Stated exercise: Reproduce the lines from the very first one through the line that contains "tap(731, 98)", both included, and omit the pictures from your copy.
### Records ###
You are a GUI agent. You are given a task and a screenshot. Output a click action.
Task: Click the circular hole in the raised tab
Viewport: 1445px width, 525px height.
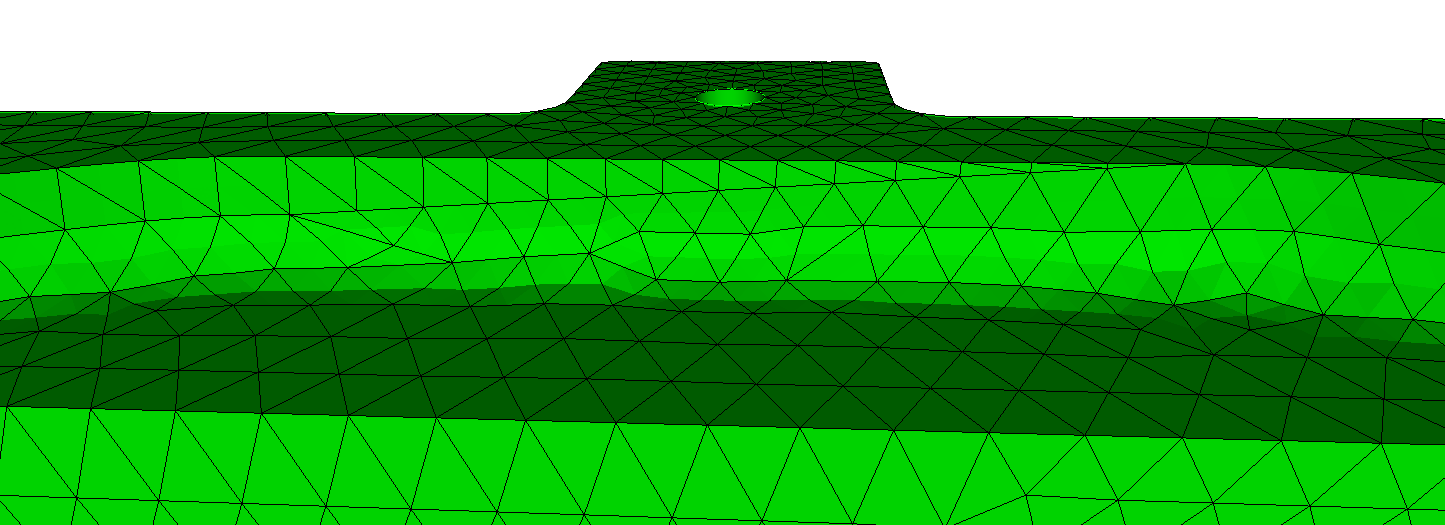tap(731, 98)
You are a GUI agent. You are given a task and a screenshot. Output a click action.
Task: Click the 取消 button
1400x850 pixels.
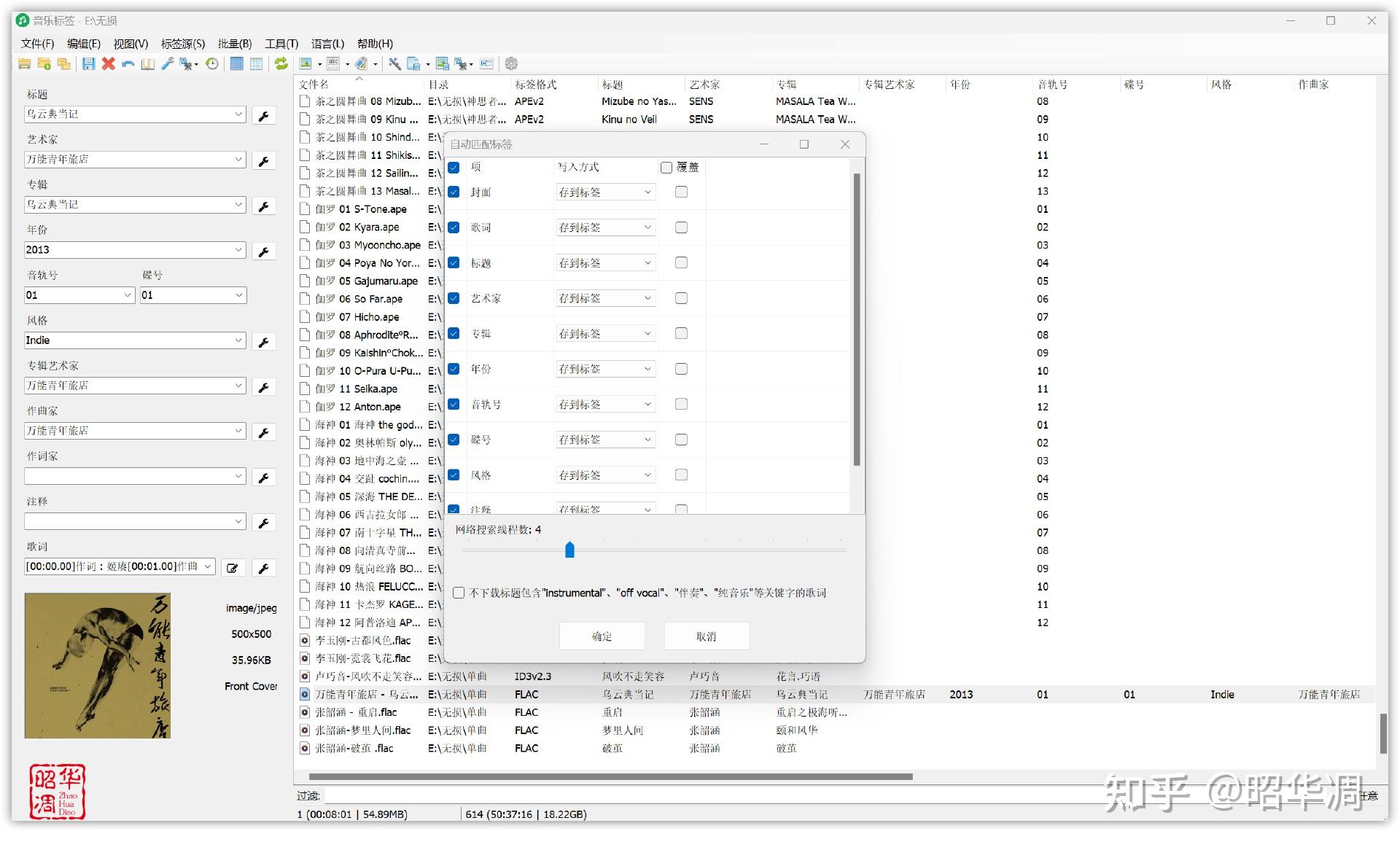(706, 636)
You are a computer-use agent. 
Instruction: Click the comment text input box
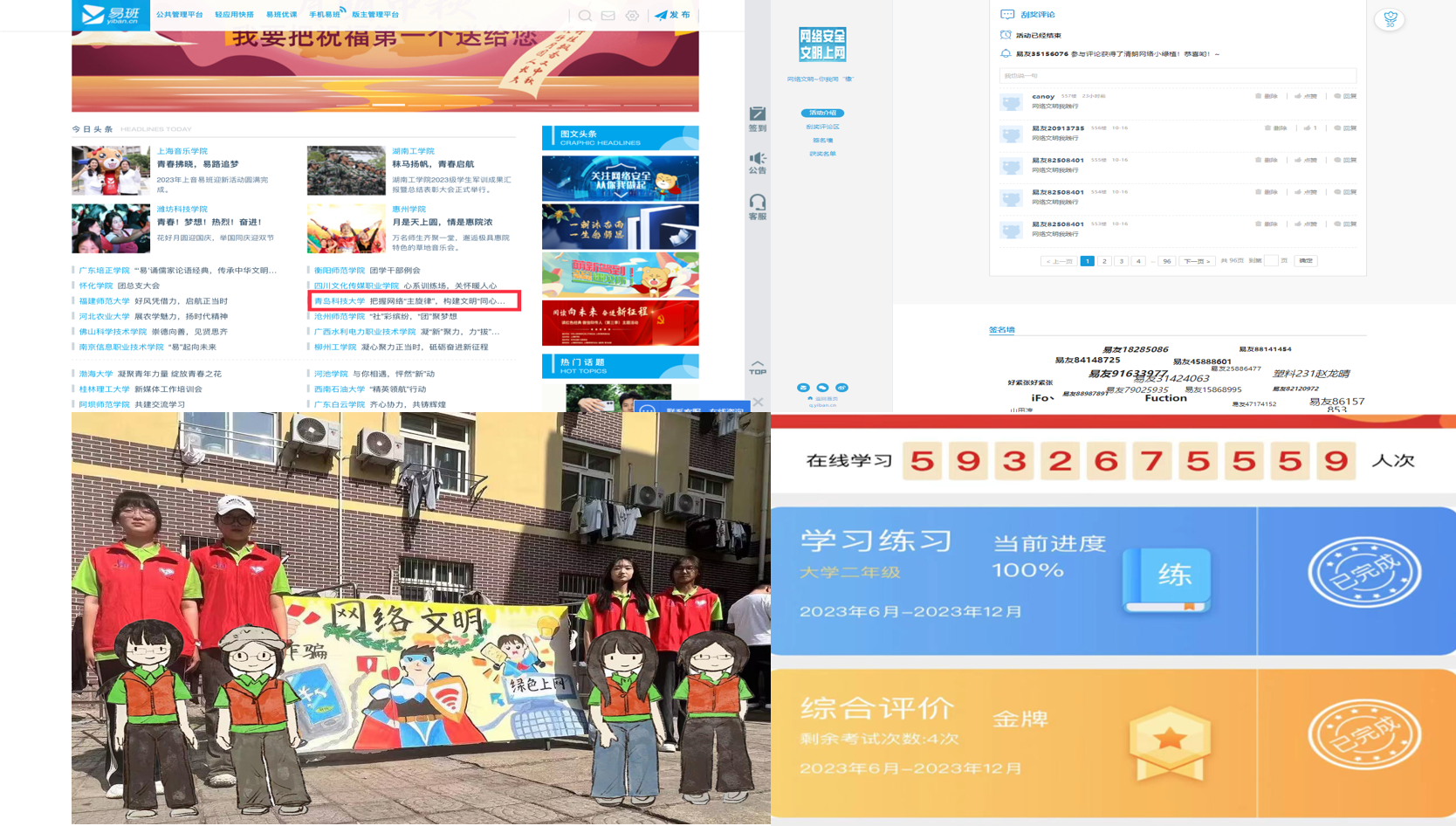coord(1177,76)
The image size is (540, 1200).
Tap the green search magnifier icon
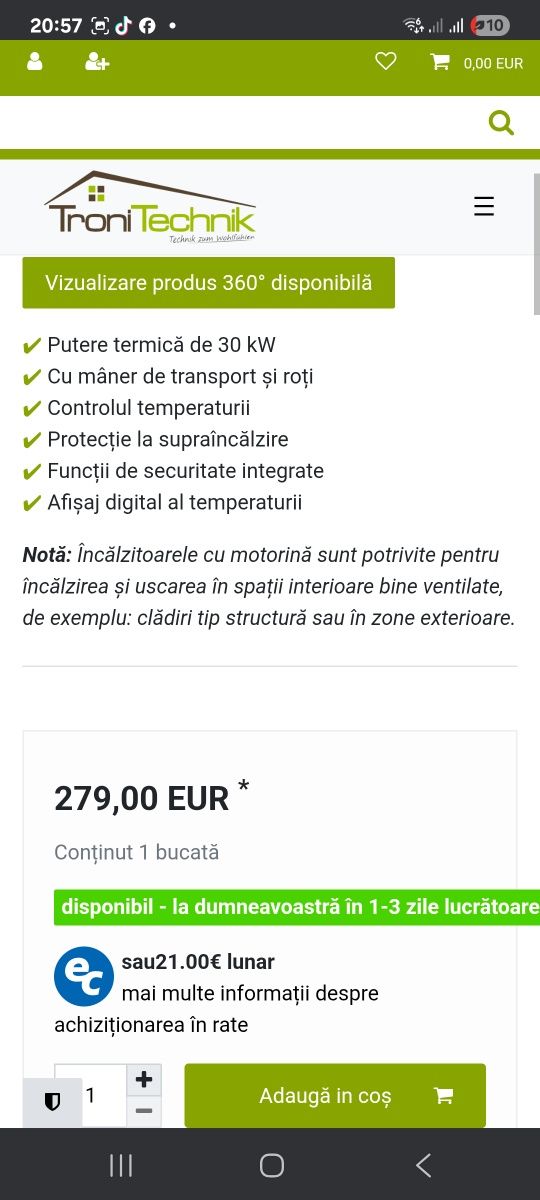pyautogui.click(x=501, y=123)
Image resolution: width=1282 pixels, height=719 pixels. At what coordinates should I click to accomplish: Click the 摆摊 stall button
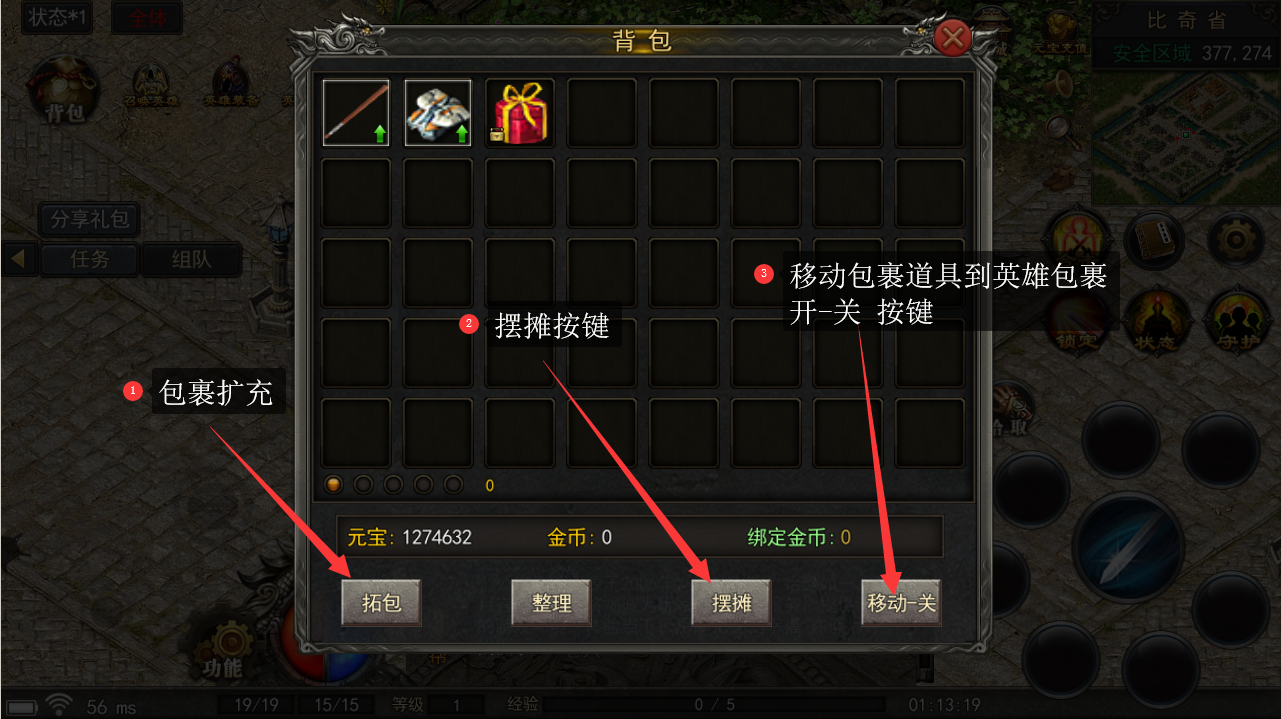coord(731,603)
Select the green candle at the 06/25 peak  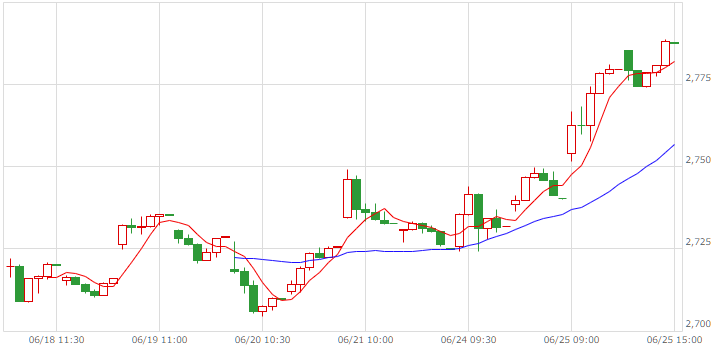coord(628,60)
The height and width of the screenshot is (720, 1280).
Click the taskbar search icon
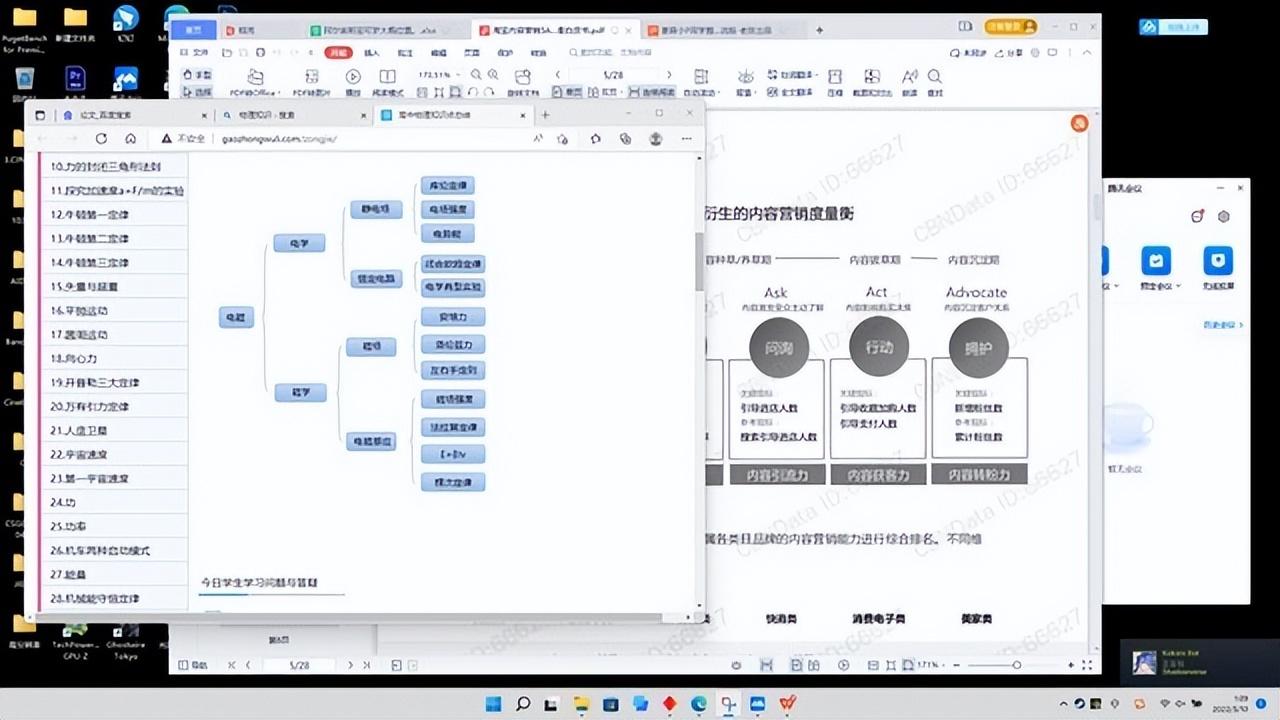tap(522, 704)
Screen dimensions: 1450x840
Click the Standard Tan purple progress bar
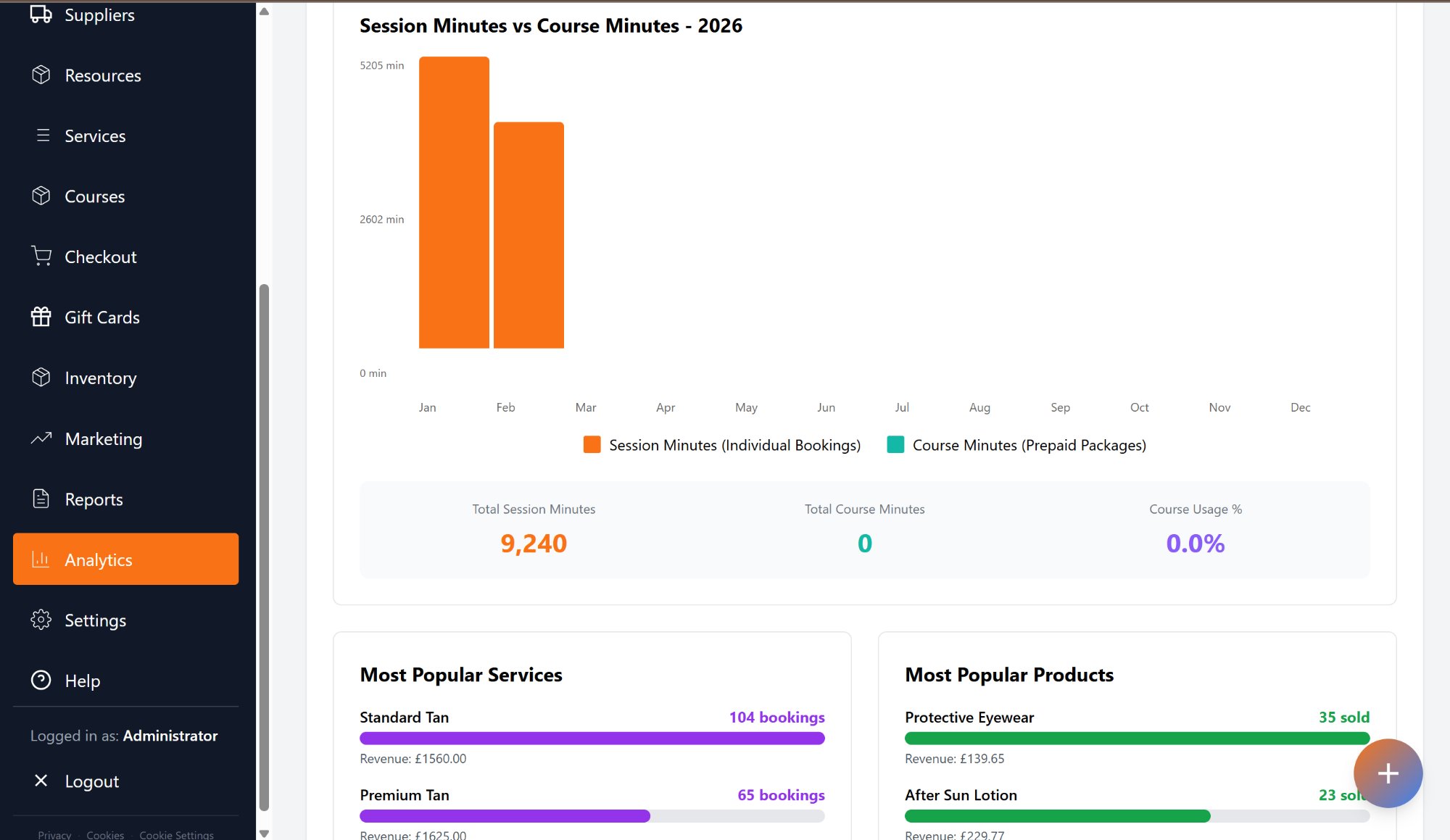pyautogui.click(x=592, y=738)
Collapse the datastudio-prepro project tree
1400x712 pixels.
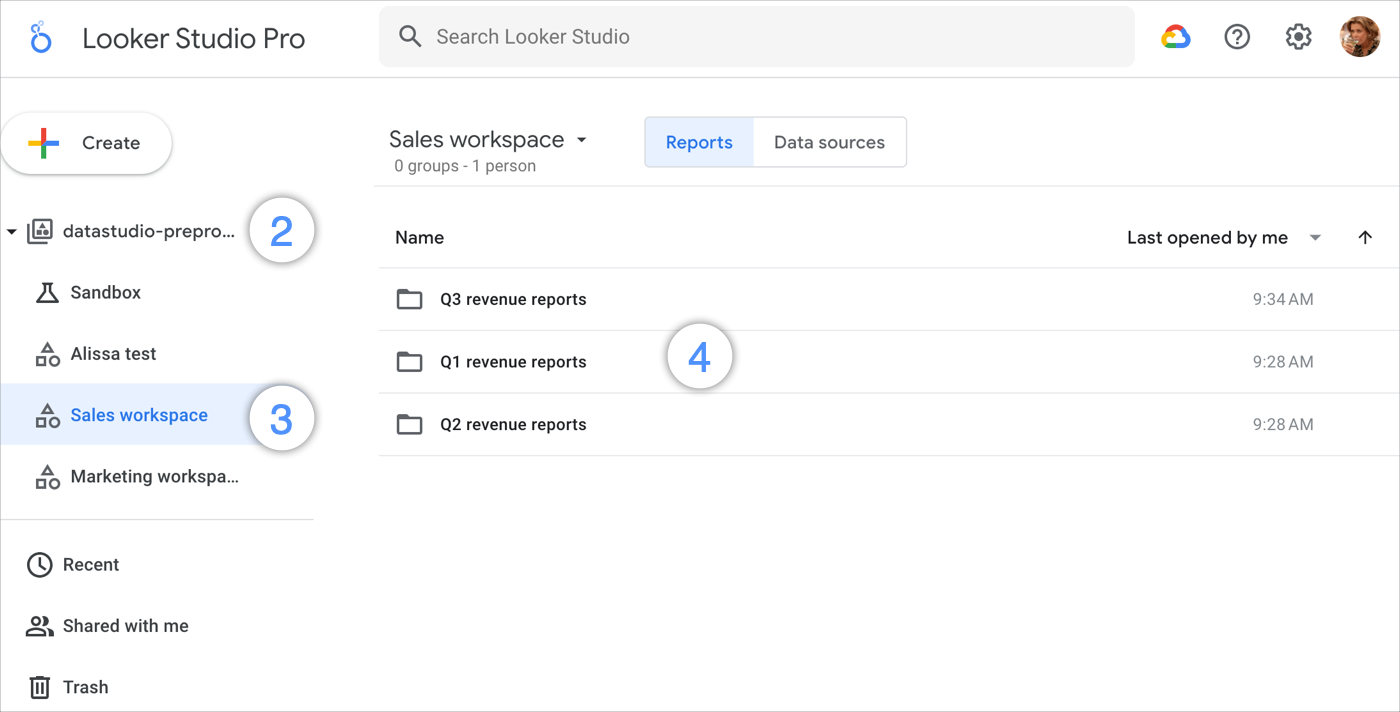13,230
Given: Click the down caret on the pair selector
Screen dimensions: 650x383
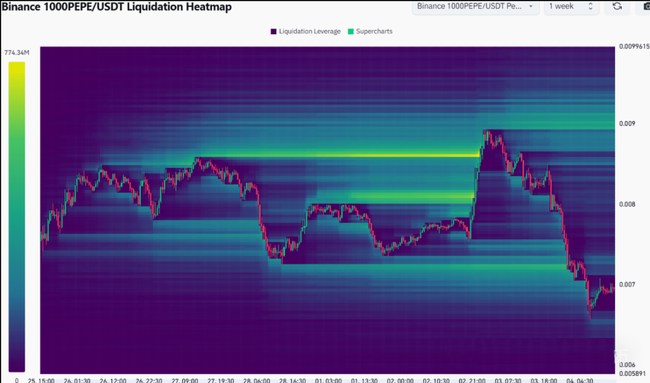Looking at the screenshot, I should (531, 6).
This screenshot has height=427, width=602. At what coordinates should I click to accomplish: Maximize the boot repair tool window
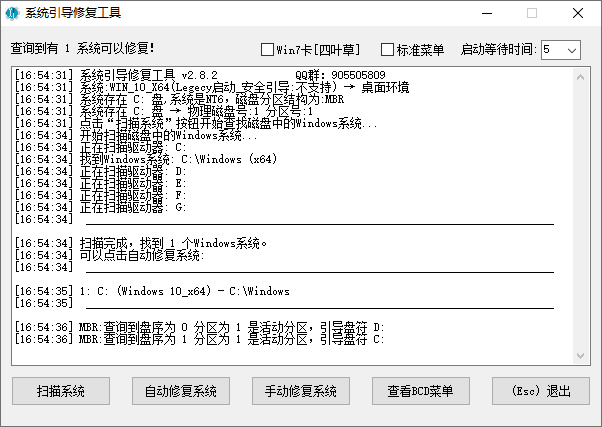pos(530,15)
###
Exercise result:
You are a GUI agent. You are given a task and a screenshot. Output a click action.
Task: Click the circular hole in the raised tab
Viewport: 1445px width, 525px height.
tap(731, 98)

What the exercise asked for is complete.